Input records -

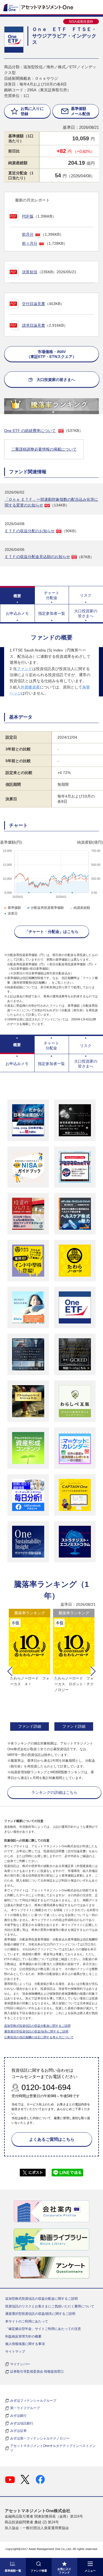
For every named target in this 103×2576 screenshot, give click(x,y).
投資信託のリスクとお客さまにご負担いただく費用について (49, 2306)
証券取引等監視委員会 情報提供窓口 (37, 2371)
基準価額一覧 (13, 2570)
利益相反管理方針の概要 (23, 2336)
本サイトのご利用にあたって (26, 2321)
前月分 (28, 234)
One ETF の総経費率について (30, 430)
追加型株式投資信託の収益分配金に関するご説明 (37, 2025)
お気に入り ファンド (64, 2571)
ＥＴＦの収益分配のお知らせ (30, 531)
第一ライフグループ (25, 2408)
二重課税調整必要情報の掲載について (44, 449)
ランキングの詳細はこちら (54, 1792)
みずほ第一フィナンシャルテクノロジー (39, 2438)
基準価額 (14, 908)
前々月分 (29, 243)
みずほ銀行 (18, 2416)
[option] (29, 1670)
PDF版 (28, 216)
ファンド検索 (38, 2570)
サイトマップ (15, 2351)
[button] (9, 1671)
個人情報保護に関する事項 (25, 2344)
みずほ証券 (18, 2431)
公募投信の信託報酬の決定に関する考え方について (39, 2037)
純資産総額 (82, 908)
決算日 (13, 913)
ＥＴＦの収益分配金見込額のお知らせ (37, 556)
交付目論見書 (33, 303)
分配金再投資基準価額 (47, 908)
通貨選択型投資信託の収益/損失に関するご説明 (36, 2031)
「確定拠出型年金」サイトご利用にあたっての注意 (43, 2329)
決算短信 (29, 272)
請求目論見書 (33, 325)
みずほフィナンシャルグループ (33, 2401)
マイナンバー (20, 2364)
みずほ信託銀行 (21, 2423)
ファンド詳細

What to do -
After locating the line containing "利益相反管理方針の概要 (23, 2336)", give that line and every later line of the listing again exactly, up to and including the last.

Answer to this problem -
利益相反管理方針の概要 (23, 2336)
本サイトのご利用にあたって (26, 2321)
前月分 (28, 234)
One ETF の総経費率について (30, 430)
追加型株式投資信託の収益分配金に関するご説明 (37, 2025)
お気に入り ファンド (64, 2571)
ＥＴＦの収益分配のお知らせ (30, 531)
第一ライフグループ (25, 2408)
二重課税調整必要情報の掲載について (44, 449)
ランキングの詳細はこちら (54, 1792)
みずほ第一フィナンシャルテクノロジー (39, 2438)
基準価額 (14, 908)
前々月分 (29, 243)
みずほ銀行 (18, 2416)
[option] (29, 1670)
PDF版 (28, 216)
ファンド検索 (38, 2570)
サイトマップ (15, 2351)
[button] (9, 1671)
個人情報保護に関する事項 (25, 2344)
みずほ証券 (18, 2431)
公募投信の信託報酬の決定に関する考え方について (39, 2037)
純資産総額 (82, 908)
決算日 (13, 913)
ＥＴＦの収益分配金見込額のお知らせ (37, 556)
交付目論見書 (33, 303)
分配金再投資基準価額 (47, 908)
通貨選択型投資信託の収益/損失に関するご説明 (36, 2031)
「確定拠出型年金」サイトご利用にあたっての注意 (43, 2329)
決算短信 (29, 272)
請求目論見書 (33, 325)
みずほフィナンシャルグループ (33, 2401)
マイナンバー (20, 2364)
みずほ信託銀行 (21, 2423)
ファンド詳細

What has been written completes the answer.